■ PROMPT 1 ■
Revise the stretch of the Farndale Window entry from "Illustrated in José" through "in the 1950s.", with "farm" changed to "smallholding".

■ GIVEN TEXT ■
>> START

MARY FEDDEN. FARNDALE WINDOW. 1994

MARY FEDDEN. FARNDALE WINDOW.

Size: 24″ x 20″

Signed and dated: Fedden 1994

Framing: Recently reframed in a fine cream and guilded frame

Provenance: John Iddon Fine Art, Richmond

Literature: Illustrated in Mel Gooding’s “Mary Fedden“, (Scholar Press, Aldershot, 1995) on page 83

Illustrated in José Manser’s”Mary Fedden and Julian Trevelyan: Life and Art by the River Thames” (Unicorn Press, London, 2012) on page 171

 

MARY FEDDEN. FARNDALE WINDOW.

 

MARY FEDDEN. FARNDALE WINDOW.

Mary Fedden’s work is often characterised by an apparently random selection of separate still-life objects placed before a window, with a view of a rural landscape beyond. In the case of Farndale Window the bucolic English rural view is of Farndale, in the North Yorkshire Moors, where Mary Fedden’s stepson, Philip Trevelyan, has a farm. Philip was Julian Trevelyan’s son from his first marriage before he married Mary in the 1950s.

>> END

■ GIVEN DATA ■

>> START

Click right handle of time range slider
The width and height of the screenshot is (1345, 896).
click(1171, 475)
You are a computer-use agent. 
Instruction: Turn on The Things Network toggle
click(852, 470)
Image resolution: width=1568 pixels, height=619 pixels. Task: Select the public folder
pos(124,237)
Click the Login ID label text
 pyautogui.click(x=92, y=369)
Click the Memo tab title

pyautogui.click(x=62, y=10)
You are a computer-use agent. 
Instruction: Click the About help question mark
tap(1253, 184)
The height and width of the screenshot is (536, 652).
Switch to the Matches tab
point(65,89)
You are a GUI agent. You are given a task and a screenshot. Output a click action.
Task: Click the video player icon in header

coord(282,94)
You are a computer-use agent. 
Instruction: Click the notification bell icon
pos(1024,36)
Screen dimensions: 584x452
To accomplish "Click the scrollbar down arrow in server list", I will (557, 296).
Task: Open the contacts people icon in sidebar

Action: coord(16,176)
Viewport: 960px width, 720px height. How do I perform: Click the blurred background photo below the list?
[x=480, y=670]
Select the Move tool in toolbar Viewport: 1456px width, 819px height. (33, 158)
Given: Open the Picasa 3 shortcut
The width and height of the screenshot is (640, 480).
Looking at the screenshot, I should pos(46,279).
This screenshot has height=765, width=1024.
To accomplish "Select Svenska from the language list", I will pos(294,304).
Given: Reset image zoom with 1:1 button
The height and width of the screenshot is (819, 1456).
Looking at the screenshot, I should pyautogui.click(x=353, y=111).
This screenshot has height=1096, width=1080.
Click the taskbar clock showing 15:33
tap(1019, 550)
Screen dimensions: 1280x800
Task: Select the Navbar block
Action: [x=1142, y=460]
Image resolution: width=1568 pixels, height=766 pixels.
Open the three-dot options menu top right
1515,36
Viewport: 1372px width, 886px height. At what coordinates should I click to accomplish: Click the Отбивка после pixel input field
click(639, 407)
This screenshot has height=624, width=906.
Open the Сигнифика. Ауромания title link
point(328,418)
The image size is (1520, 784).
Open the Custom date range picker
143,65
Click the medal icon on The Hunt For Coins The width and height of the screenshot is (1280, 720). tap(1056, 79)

>> END

■ PROMPT 2 ■
Arrange the stretch of the records from their start through the line containing "pyautogui.click(x=62, y=10)" as a Markdown table with columns Row and Record line, leaving out blank lines.

■ WRITTEN ANSWER 1 ■
Illustrated in José Manser’s”Mary Fedden and Julian Trevelyan: Life and Art by the River Thames” (Unicorn Press, London, 2012) on page 171

 

MARY FEDDEN. FARNDALE WINDOW.

 

MARY FEDDEN. FARNDALE WINDOW.

Mary Fedden’s work is often characterised by an apparently random selection of separate still-life objects placed before a window, with a view of a rural landscape beyond. In the case of Farndale Window the bucolic English rural view is of Farndale, in the North Yorkshire Moors, where Mary Fedden’s stepson, Philip Trevelyan, has a smallholding. Philip was Julian Trevelyan’s son from his first marriage before he married Mary in the 1950s.

■ WRITTEN ANSWER 2 ■
| Row | Record line |
|---|---|
| 1 | Click right handle of time range slider |
| 2 | The width and height of the screenshot is (1345, 896). |
| 3 | click(1171, 475) |
| 4 | You are a computer-use agent.  |
| 5 | Instruction: Turn on The Things Network toggle |
| 6 | click(852, 470) |
| 7 | Image resolution: width=1568 pixels, height=619 pixels. Task: Select the public folder |
| 8 | pos(124,237) |
| 9 | Click the Login ID label text |
| 10 |  pyautogui.click(x=92, y=369) |
| 11 | Click the Memo tab title |
| 12 | pyautogui.click(x=62, y=10) |